Sommercomics: Ralf König, Zarter Schmelz – Lucky Luke weidet lila Kühe und verteidigt gemeinsam mit Calamity Jane die Rechte von LGBTQ+-Personen, hier: Steckrüben. Sehr zeitgemäß und tierisch lustig. / Christophe Bec & Stefano Raffaele: Prometheus 14 &15 – Die verlorenen Seelen & Das Dorf. Nach längerer Atempause starte ich den zweiten Zyklus der überladen-aber-geilen Endzeit-Opera. Die Zivilisation liegt in Trümmern, doch ein paar Figuren aus Zyklus 1 haben das Alien-Armageddon überlebt. Man bildet Gemeinschaften, forscht, sucht Antworten.
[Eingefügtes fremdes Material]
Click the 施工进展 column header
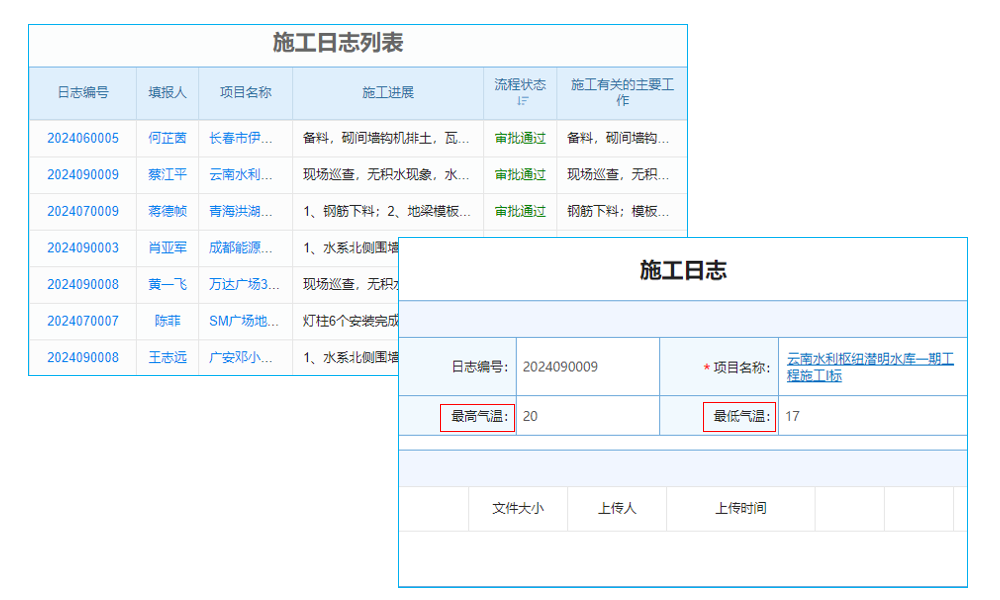 tap(386, 92)
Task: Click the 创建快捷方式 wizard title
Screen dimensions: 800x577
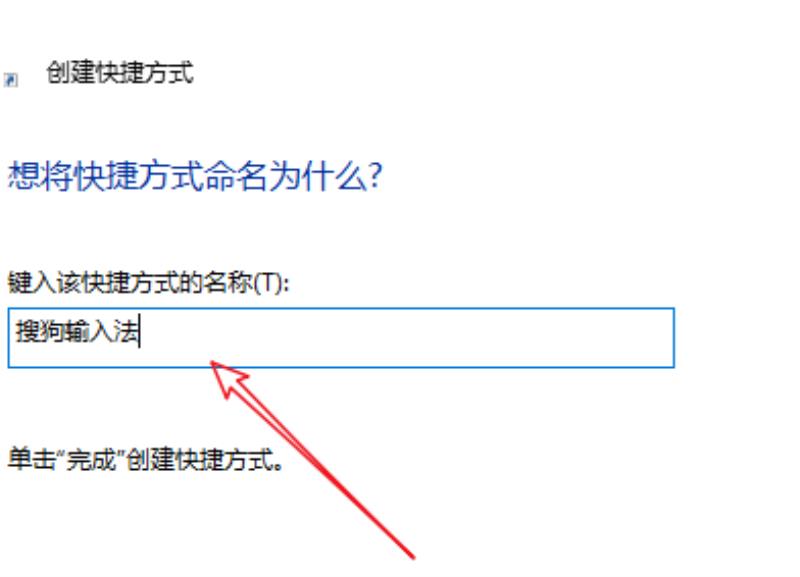Action: point(120,72)
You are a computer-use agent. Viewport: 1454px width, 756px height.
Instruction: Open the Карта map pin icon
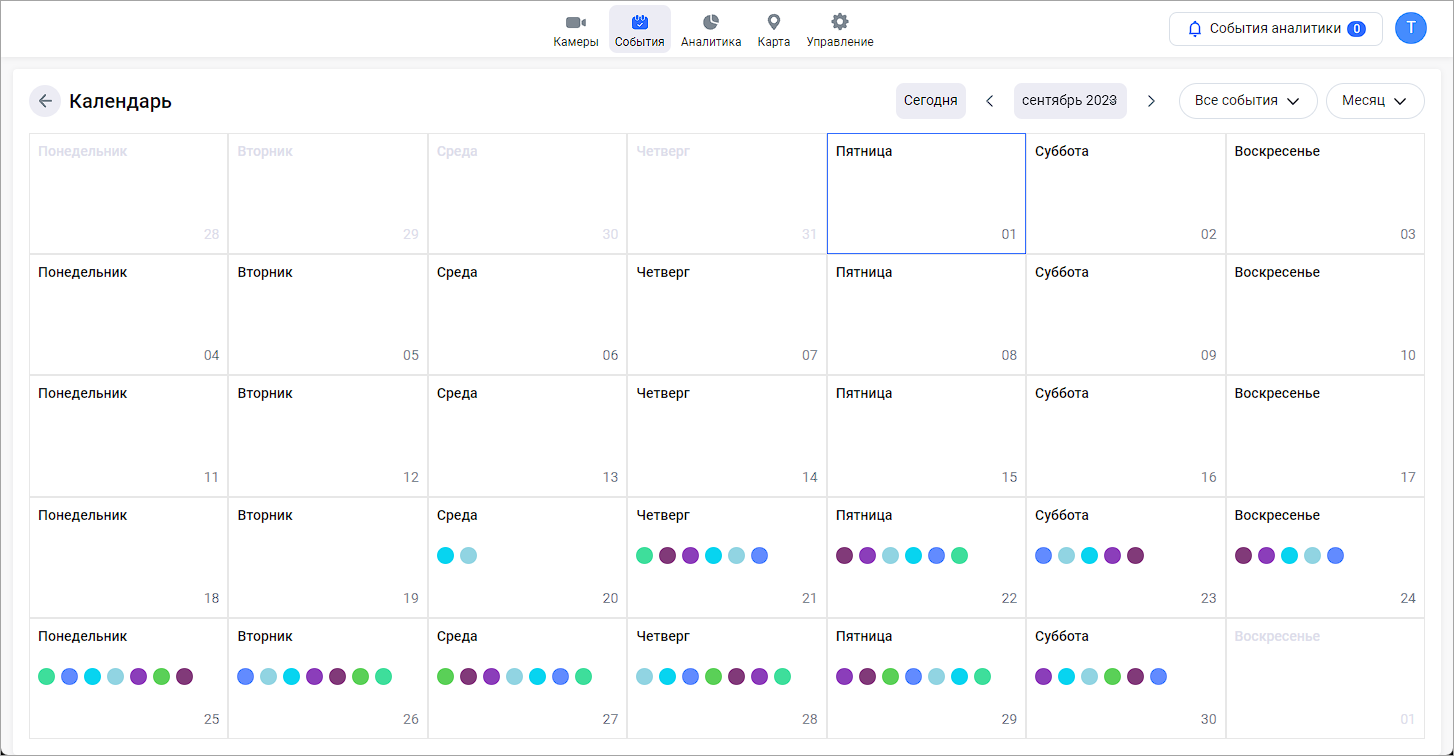[773, 22]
Wir Leser sind zwar mit den Hintergründen vertraut, doch alles wissen wir auch noch nicht. Die Zeichnungen sind wie immer eine Wucht, tief und detailreich. / Weissblech-Comics: Hammerharte Horror-Schocker #60 und Luba Wolfsschwanz #1 – Levin Kurio ist immer die erste Adresse, wenn es um die Sorte Comic-Trash geht, den Bastei schon lange nicht mehr verlegen mag. Invasion der Monster-Zecken von The Lep ist eine unverschämt witzige Parodie auf die Neue Normalität unserer Tage, und die vier Geschichten um die Tochter der Tundra und ihre Begleiterin sind ein Sex-und-Gewalt-Vergnügen ersten Ranges, das ich unbedingt weiterverfolgen werde. / Loisel, Peter Pan 1 (London) & 2 (Die Insel) – Eine späte Entdeckung dank Antiquariat! Der Zustand der Alben ist zwar etwas ranzig, aber ich hab auch nur 4 Euro bezahlt. Ein grandioser Zeichner, eine grandiose Serie, die ich sicher in naher Zukunft komplettieren und mich hernach ausführlich darüber auslassen werde. Blut und Brüste, adults only, diese Vorgeschichte zu den allseits bekannten jugendfreieren Ereignissen um den Jungen, der nicht erwachsen werden wollte. / Sowie Something ist Killing the Children Vol 3, .auf Englisch schon zu haben. Dieser Band schließt einen ersten Kreis der Geschichte um Monsterjägerin Erica Slaughter und der sinistren Familie, deren Teil sie ist. Die Netflix-Verfilmung ist für Winter 2022 angekündigt, der Erfolg ist vorprogrammiert.


Ach so, und 3 Bände meiner Heftchenserie wären auch noch zu begackern. Hab ich per Leserbrief erledigt und reiche den nach, sobald er dort abgedruckt wird.